TV networks and advertisers think they can weather the coronavirus storm. But much of that hinges on the 2020 Summer Olympics in Tokyo proceeding as scheduled. They very well may not.

With sports leagues postponed and production on other popular shows halted, television advertising is in a precarious situation. Ad buyers are already lowering their spending forecasts. Brands are reining in ad budgets. Outdoor media companies are struggling with the lack of foot traffic in once-densely populated areas. And the stocks of the big global advertising holding companies, like WPP and Publicis, are plummeting.

Still, there’s a belief that this turmoil is temporary, and that the industry will be fine in the long run. TV ad spots can be rescheduled or shifted to digital, and losses can at least be partially offset by the expected increase in viewership to news and US election coverage as more people stay home while social distancing.

And, of course, advertisers have the Olympics to get excited about. NBCUniversal, which has broadcast every Summer Olympics since 1988, has already sold $1.25 billion of TV ads across its family of networks for this year’s event in Tokyo, scheduled to begin July 24.

The problem is, no one knows if the Olympics are actually going to happen.

For weeks during the coronavirus crisis, Olympics organizers have insisted the games will go on as planned.

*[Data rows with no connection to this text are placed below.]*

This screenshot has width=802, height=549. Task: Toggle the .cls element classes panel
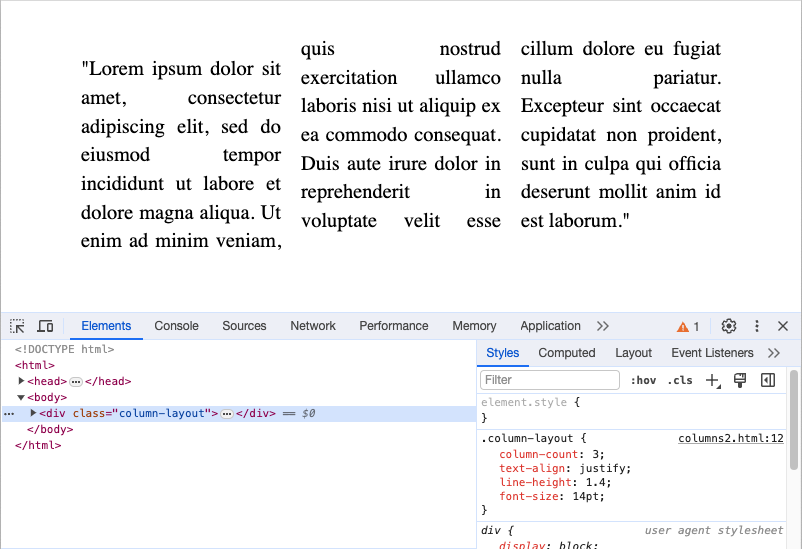tap(680, 380)
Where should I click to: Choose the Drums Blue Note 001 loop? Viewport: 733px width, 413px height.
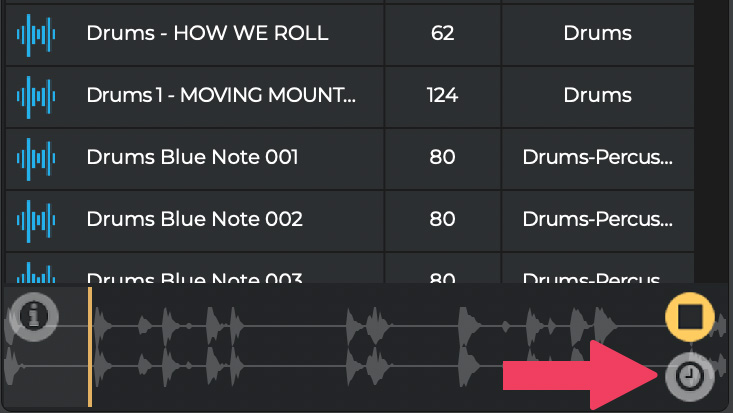(192, 158)
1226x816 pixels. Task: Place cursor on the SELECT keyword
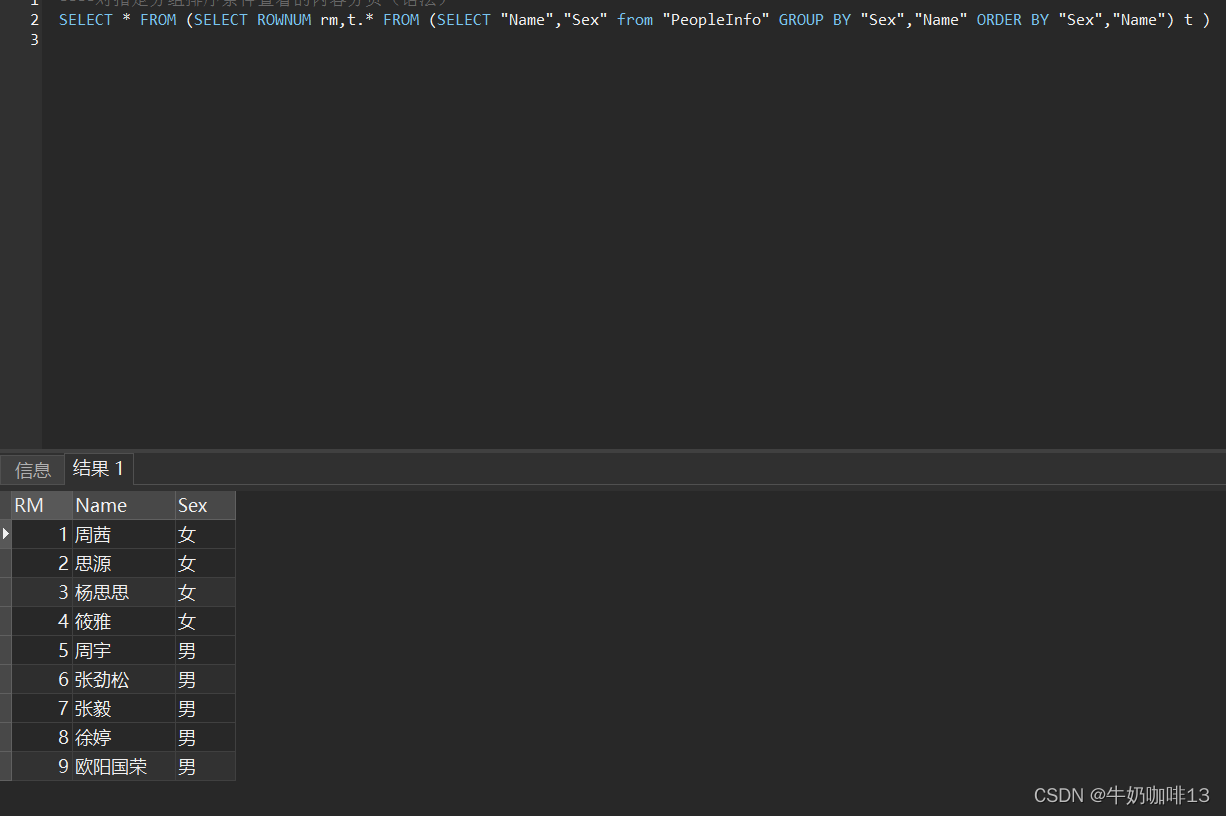pos(85,19)
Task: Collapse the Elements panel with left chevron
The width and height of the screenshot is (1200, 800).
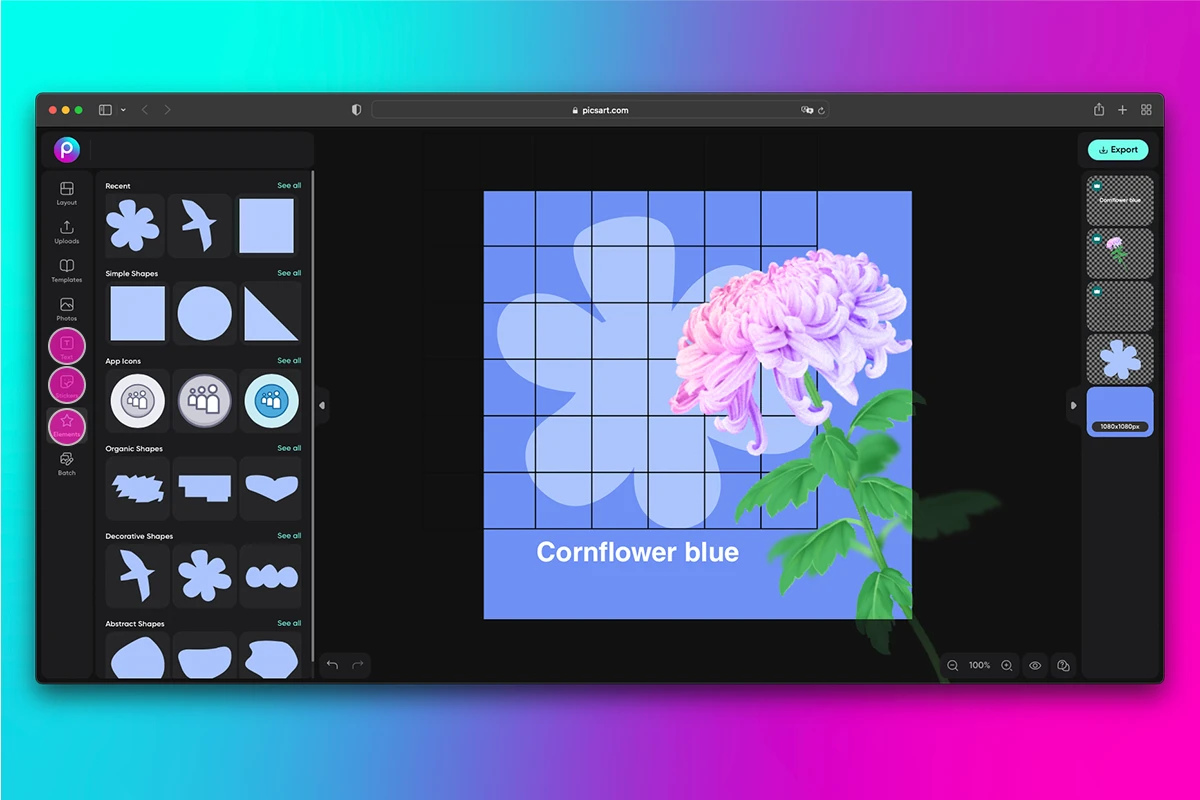Action: pyautogui.click(x=322, y=405)
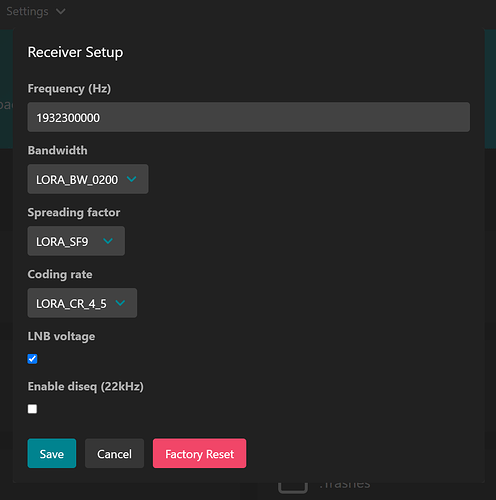Click the LNB voltage label
The width and height of the screenshot is (496, 500).
point(61,336)
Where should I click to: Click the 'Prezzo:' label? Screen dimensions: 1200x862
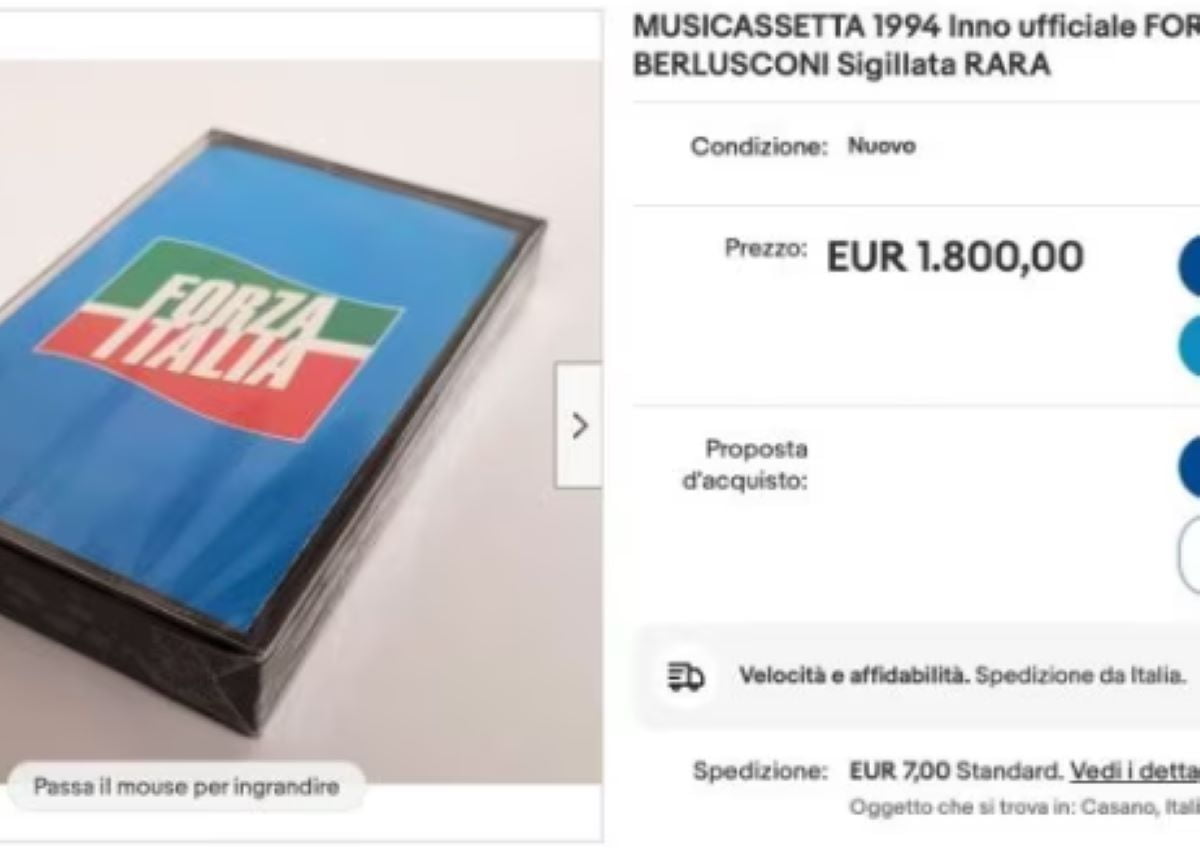click(766, 250)
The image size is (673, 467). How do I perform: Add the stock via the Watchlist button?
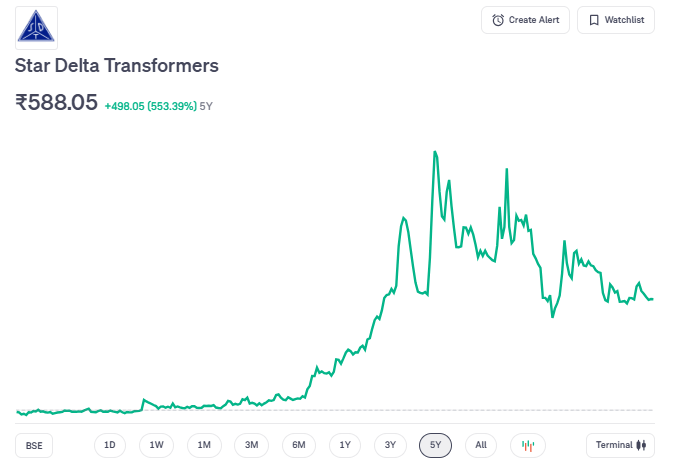(616, 20)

But doubts are beginning to form as the pandemic continues to spread. The International Olympic Committee admitted this week it was considering alternative options to holding the games in Tokyo as scheduled. One of its board members is already calling for their postponement. Some infectious disease specialists are sounding the alarm: Even if the pandemic is contained by July, which it may not be, an event that brings together millions of people from around the world and then sends them back home could lead to more outbreaks.

Ads that air during the Olympics cannot be shifted as easily as others. Many of them are tailored to the games themselves. Ad agencies spend years—and huge portions of their clients budgets—creating campaigns specifically for the Olympics. Hundreds of companies, including some of the biggest in the world (Coca-Cola, Visa, and General Electric are all sponsors for this year’s games), have lots of money on the line.

Nobody stands to lose more than NBC. More than half of the $10.3 billion in revenue NBCUniversal’s broadcast TV division made last year came from advertising. If the games are cancelled, the company could be forced to allow some advertisers to recoup their investments.

Advertising has long been the lifeblood of broadcast TV. Though much of it has already shifted from television to the internet, old-fashioned TV still accounts for a big chunk of the total global ad spend. In 2019, the entire advertising industry spent about $620 billion—30% of which ($186 billion) went to TV. Disney, which owns ABC and ESPN, alone will lose $481 million in ad revenue if the just the remainder of the NBA season is cancelled, according to MoffettNathanson analyst Michael Nathanson.

The brands that advertise on the networks covet the attention of the audiences who tune in. With no live content on the air, advertisers miss out on their best chance to reach consumers. The Olympics offer these companies a glimmer of hope—if they happen on time, or at all.